For example how many people would be surprised to find that a study by the ACLU found the practice to be ineffective?
Conversely look what Heather MacDonald has to say about the exact same data:

 According to Heather Mac Donald, murders declined almost 80 percent and major felonies by almost 75 percent from the early 1990's to 2013 thanks to "proactive policing," which includes the practice of stop-and-frisk.

In 2011, "stops yielded nearly 800 guns and over 5,000 other weapons, mostly knives," according to Mac Donald. Critics of the practice argue that this isn't enough to justify its use, and they also claim there aren't enough arrests from the practice to justify it. However, Mac Donald points out that "the possibility of getting stopped has clearly deterred many gangbangers from packing heat — which is precisely the point" as well as deterred other crimes from being committed.
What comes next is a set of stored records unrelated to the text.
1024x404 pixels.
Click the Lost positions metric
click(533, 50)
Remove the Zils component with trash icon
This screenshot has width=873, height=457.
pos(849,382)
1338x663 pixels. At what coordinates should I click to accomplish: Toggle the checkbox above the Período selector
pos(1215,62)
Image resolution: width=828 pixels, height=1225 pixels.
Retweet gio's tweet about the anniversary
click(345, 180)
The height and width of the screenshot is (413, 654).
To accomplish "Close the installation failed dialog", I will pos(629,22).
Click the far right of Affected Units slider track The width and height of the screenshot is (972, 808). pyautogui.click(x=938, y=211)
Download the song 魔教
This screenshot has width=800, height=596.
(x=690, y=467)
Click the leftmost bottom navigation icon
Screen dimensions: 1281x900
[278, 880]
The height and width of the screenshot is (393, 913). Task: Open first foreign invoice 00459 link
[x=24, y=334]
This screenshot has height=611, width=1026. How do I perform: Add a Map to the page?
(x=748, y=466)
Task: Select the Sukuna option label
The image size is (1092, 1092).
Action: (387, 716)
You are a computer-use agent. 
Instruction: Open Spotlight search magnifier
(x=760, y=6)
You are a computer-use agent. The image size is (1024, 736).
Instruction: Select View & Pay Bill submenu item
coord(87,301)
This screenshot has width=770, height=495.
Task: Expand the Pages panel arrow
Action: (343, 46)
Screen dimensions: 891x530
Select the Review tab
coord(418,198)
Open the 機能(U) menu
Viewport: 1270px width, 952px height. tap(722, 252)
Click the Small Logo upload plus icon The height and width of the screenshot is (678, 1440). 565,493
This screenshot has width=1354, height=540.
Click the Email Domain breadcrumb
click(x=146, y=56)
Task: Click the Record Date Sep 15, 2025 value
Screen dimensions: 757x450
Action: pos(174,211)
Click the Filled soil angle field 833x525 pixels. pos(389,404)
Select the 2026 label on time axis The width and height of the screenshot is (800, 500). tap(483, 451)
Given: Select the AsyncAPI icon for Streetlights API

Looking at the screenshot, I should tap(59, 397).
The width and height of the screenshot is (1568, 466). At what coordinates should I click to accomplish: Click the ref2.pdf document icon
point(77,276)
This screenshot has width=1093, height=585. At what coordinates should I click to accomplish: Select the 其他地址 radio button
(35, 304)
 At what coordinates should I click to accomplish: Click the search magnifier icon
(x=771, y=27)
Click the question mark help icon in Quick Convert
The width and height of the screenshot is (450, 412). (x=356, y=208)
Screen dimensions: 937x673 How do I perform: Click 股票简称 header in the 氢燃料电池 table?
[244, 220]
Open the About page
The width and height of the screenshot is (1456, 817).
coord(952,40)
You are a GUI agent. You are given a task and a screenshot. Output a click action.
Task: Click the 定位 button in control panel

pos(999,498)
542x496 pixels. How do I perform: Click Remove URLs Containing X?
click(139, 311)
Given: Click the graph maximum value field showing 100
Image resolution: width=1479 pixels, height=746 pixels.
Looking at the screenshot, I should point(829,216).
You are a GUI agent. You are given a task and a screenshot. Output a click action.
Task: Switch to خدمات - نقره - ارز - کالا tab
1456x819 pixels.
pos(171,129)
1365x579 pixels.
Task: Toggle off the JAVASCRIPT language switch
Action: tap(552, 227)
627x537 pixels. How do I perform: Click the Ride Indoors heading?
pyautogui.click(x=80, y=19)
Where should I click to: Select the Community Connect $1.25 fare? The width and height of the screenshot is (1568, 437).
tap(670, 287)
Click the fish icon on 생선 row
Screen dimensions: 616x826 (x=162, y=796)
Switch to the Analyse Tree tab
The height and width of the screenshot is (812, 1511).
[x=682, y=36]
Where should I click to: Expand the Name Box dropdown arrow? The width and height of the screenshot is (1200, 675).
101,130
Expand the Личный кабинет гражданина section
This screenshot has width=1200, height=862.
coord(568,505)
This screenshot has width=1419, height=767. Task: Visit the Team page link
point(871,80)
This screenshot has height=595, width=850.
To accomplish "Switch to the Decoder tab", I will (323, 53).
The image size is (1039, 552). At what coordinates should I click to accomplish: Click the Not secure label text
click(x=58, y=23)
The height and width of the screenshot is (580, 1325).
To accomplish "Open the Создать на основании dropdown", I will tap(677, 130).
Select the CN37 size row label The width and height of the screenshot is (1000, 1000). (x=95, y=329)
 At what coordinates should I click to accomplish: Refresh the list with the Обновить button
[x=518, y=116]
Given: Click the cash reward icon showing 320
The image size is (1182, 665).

Looks like Ms. Heather has folded her narrative about a New York city policy she favors into a nationwide stat--a decline in crime occurring everywhere after 1990, regardless of stop and frisk. Perhaps she believes New York City's stop and frisk policy somehow dropped crime in Michigan, California and Florida too.  

If "gangbangers" have been deterred from packing heat, and so deterred from other crimes, then this deterrence should show up as a statistically meaningful drop in the crime rate. Has it?  Can we believe that crimes are being deterred when there is no effective change in the crime rate?

Just because some people may manipulate stats to support desired policy goals doesn't suddenly make all stat-based arguments and those who use them equally credible. It just means we have to evaluate anyone and everyone's use of stats. Otherwise, all anyone has to do is present "alternative facts" to equalize policy arguments.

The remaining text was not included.